राम

Abhanga 1 · Verse 2

Standing at God's Door

हरि मुखें म्हणा हरि मुखें म्हणा | पुण्याची गणना कोण करी || २ ||

हरि मुख से कहो, हरि मुख से कहो | पुण्य की गिनती कौन करे || २ ||

Say Hari with your mouth, say Hari with your mouth - who can count the merit of this?

hari mukhen mhana hari mukhen mhana | punyaci ganana kona kari || 2 ||

Dnyaneshwar's refrain does something remarkable: it does not describe the practice. It performs it. "Say Hari with your mouth," the verse commands, and by the time you have read it aloud, you have already obeyed. The instruction and the obedience are one breath. Then comes a question that dismantles the entire system of spiritual accounting: who can count the merit of this? The answer is not "the merit is very large." The answer is that counting is the wrong operation. You are no longer in the courtroom. You are in the embrace.

If you have ever held back from chanting because you felt your heart was not in it, this verse says: use your mouth. The mouth is enough. You do not need to feel devotion to begin. You do not need to understand the Name. You do not even need to believe it works. The practice comes before the faith. Say Hari. Say it again. The Name will teach you the rest.

The Living Words

The verse performs what it instructs. Hari mukhen mhana, hari mukhen mhana.
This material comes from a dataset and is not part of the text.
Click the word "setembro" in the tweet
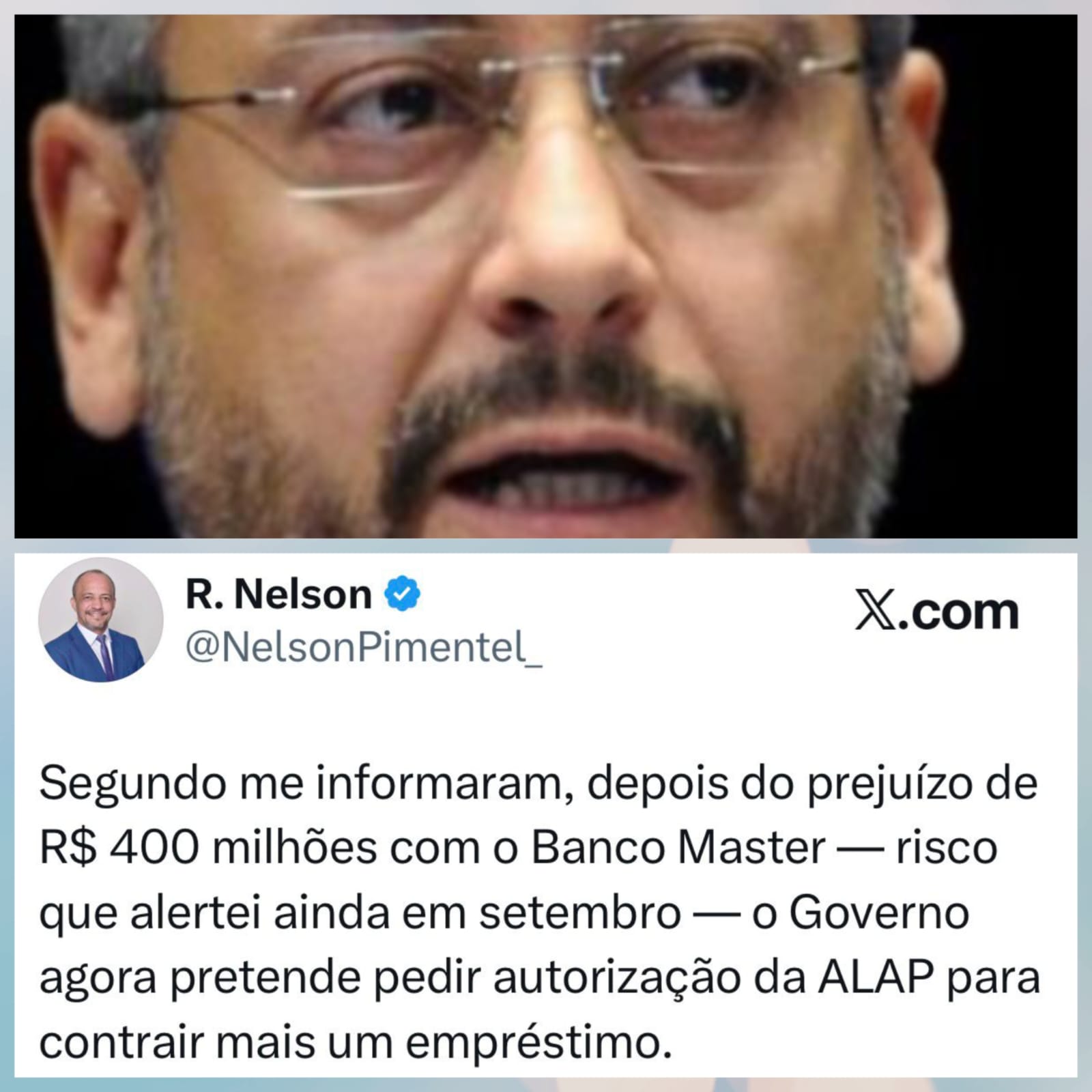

Say Hari with the mouth, say Hari with the mouth. The repetition is not emphasis. It is the instruction enacted in the line itself, so that by the time you have read it you have already done it. Mukhen is the hinge: with the mouth. Not yet with understanding, not yet with surrender, not yet with a quiet heart. With the mouth. The Name carries the root hr, to take away, so the speaking is the taking.
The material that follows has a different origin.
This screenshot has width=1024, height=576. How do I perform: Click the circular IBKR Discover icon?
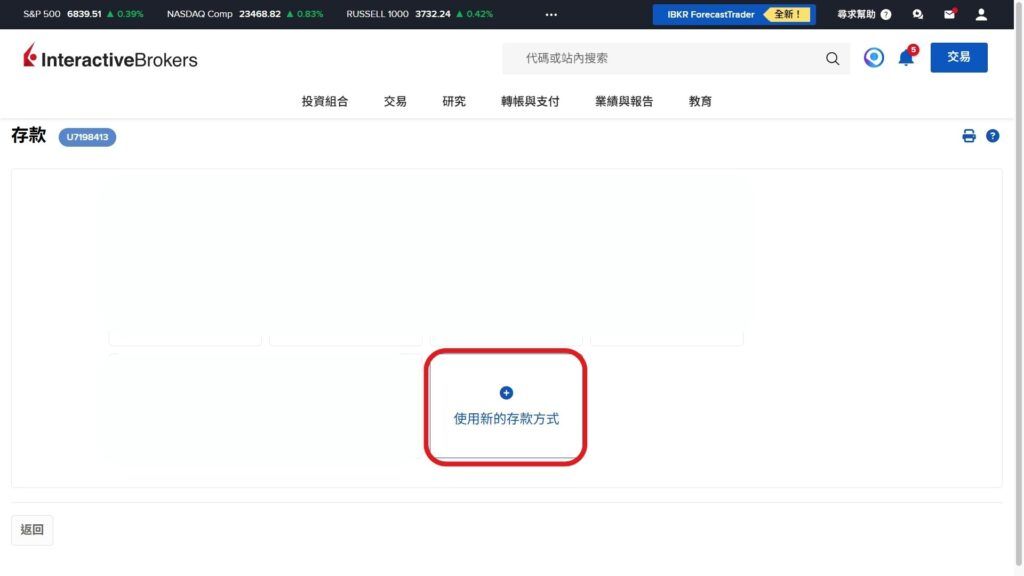(874, 57)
Then the second half dismantles a whole economy. Punyaci ganana kona kari. Who can count the merit of this? Punya is the karmic ledger word, the tally of actions that shape future births. Dnyaneshwar does not say the count is large. He closes the ledger. You are no longer the debtor adding up merit. You are somewhere that does not keep score. This is the refrain of the entire Haripath, returning after every verse. The heartbeat of the whole text, and what the heartbeat says is the Name.

Scripture References

What one attained through meditation, sacrifice, and temple-worship in earlier ages, one attains in this age merely by singing Keshava's name.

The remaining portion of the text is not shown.